» **What to work on**
Copy the lines from the start through the line that contains "Orientation (759, 107)", both included, keeping the requests unchanged. Multiply every coordinate in the answers by 1.25, rounding to whole numbers with halves rounded up.

(Lines for locating text and elements)

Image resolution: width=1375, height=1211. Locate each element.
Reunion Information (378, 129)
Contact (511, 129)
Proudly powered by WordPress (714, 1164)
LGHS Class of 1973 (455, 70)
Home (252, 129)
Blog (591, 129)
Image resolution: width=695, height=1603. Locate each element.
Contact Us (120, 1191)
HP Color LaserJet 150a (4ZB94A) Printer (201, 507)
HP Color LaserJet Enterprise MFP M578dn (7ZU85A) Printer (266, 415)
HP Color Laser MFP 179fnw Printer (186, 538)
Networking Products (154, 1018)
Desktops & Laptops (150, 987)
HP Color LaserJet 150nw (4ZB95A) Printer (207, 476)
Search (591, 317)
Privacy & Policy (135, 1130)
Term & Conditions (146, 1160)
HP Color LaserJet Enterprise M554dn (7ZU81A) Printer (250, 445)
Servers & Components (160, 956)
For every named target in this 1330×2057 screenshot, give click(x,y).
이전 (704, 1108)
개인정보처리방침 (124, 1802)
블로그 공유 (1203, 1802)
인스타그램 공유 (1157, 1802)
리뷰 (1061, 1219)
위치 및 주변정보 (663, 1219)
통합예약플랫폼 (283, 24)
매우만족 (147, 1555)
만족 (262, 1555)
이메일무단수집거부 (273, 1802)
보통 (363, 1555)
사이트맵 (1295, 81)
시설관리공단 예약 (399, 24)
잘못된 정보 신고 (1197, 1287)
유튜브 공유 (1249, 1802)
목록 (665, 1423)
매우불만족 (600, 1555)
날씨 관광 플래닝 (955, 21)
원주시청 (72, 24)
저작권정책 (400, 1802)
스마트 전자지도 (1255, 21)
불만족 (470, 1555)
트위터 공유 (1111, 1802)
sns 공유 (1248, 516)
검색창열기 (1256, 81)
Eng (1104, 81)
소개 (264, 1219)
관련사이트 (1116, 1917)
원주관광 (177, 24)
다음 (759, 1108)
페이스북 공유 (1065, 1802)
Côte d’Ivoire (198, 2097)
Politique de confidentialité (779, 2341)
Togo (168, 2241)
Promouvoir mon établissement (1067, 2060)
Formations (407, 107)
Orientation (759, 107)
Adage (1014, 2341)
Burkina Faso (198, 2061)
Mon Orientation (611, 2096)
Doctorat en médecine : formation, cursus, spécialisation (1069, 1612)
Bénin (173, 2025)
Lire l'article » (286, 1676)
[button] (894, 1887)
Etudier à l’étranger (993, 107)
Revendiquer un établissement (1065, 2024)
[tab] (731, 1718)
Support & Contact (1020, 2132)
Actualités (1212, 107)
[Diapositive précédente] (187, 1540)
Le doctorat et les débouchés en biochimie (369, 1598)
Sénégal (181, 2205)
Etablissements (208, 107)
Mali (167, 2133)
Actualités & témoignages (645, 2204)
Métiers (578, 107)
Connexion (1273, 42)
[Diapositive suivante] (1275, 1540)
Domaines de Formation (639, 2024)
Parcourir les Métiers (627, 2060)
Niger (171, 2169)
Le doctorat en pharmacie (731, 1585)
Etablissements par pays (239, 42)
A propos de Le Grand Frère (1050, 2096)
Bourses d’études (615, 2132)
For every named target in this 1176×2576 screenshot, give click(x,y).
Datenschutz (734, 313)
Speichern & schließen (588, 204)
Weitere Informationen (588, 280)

» **Task result**
Image resolution: width=1375, height=1211. Locate each element.
Reunion Information (473, 161)
Contact (639, 161)
Proudly powered by WordPress (893, 1455)
LGHS Class of 1973 (569, 88)
Home (315, 161)
Blog (739, 161)
Image resolution: width=695, height=1603. Locate each element.
Contact Us (150, 1489)
HP Color LaserJet 150a (4ZB94A) Printer (251, 634)
HP Color LaserJet Enterprise MFP M578dn (7ZU85A) Printer (333, 519)
HP Color Laser MFP 179fnw Printer (233, 673)
Networking Products (193, 1273)
Desktops & Laptops (188, 1234)
HP Color LaserJet 150nw (4ZB95A) Printer (259, 595)
Search (739, 396)
Privacy & Policy (169, 1413)
Term & Conditions (183, 1450)
HP Color LaserJet Enterprise M554dn (7ZU81A) Printer (313, 556)
Servers & Components (200, 1195)
For every named target in this 1330×2057 screenshot, give click(x,y).
이전 (880, 1385)
개인정보처리방침 (155, 2253)
블로그 공유 (1504, 2253)
인스타그램 공유 (1446, 2253)
리뷰 (1326, 1524)
위치 및 주변정보 (829, 1524)
통합예약플랫폼 (354, 30)
매우만족 (184, 1944)
만족 (328, 1944)
이메일무단수집거부 (341, 2253)
보통 (454, 1944)
사이트맵 (1619, 101)
시설관리공단 예약 (499, 30)
잘못된 정보 신고 (1496, 1609)
유튜브 공유 (1561, 2253)
목록 (831, 1779)
매우불만족 (750, 1944)
날씨 관광 플래닝 (1194, 26)
원주시청 (90, 30)
저작권정책 (500, 2253)
스마트 전자지도 (1569, 26)
불만족 (588, 1944)
트위터 공유 (1389, 2253)
sns 공유 (1560, 645)
검색창열기 (1570, 101)
Eng (1380, 101)
소개 (330, 1524)
관련사이트 (1395, 2396)
원주관광 (221, 30)
다음 (949, 1385)
페이스북 공유 (1331, 2253)
Côte d’Ivoire (248, 2621)
Politique de confidentialité (974, 2926)
Togo (210, 2801)
Promouvoir mon établissement (1334, 2575)
Formations (509, 134)
Orientation (949, 134)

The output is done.